Anche per questo i problemi di vista rappresentano un vero e proprio fastidio e un motivo di disagio (40% dei teenager, 39% degli adulti). Il timore espresso da molti (34% dei giovani, 25% degli adulti) è quello di una perdita di fascino causata dal dover indossare degli occhiali per rimediare al proprio difetto visivo. Conseguenza di ciò è il continuo aumento di coloro che preferiscono le lenti a contatto per uno sguardo naturale e l'elevata percentuale dei potenziali utilizzatori tra i giovanissimi (80%).

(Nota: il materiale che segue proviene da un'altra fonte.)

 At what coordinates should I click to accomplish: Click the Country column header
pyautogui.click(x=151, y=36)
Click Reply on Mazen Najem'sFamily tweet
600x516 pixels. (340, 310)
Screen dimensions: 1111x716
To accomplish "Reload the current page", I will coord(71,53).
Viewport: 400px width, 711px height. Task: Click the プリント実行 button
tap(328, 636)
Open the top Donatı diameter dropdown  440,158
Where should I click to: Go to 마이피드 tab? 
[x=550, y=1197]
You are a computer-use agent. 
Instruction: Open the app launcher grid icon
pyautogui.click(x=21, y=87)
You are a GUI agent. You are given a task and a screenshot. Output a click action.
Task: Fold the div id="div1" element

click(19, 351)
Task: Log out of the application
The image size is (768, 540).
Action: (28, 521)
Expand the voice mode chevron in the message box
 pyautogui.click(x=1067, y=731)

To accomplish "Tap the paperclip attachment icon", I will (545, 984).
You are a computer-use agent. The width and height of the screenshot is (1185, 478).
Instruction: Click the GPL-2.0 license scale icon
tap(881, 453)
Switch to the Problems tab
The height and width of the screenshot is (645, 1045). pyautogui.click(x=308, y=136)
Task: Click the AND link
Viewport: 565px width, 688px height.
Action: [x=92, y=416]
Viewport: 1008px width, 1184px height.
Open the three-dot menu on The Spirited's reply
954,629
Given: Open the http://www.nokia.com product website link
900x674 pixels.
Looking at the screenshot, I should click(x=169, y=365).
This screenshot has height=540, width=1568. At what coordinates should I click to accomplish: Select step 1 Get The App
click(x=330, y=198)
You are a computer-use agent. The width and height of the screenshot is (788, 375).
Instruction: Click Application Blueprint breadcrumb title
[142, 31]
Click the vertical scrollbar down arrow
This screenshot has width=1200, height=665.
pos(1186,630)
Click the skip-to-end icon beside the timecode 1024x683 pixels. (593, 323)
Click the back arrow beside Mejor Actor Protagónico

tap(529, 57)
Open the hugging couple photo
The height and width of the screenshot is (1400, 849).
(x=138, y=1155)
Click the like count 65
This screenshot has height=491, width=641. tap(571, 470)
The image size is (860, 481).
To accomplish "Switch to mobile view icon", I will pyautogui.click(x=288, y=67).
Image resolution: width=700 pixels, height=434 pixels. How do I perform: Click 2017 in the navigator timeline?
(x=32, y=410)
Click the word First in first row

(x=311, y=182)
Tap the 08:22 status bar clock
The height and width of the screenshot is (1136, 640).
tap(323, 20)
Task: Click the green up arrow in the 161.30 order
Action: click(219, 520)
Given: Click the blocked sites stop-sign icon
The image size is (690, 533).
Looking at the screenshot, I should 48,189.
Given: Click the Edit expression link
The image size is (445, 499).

Occhi in primo piano, allora, anche nel senso della mostra firmata da Elena Givone, fotografa dell'agenzia Contrasto. Le immagini di «Tutti gli occhi raccontano» vede protagonisti appunto gli adolescenti e i loro sguardi. Nel corso di un tour nelle principali città italiane i ragazzi sono stati invitati a indagare sul significato dell'espressione «dillo con gli occhi», riscoprendo insieme agli adolescenti di ieri (ovvero i loro genitori) la capacità di comunicare emozioni e sensazioni e la voglia di scoprire ciò che li circonda in maniera spontanea. La mostra, inaugurata quest'oggi presso il Mondadori Multicenter Duomo di Milano, sarà aperta al pubblico fino al 16 ottobre, dalle ore 10 alle ore 20.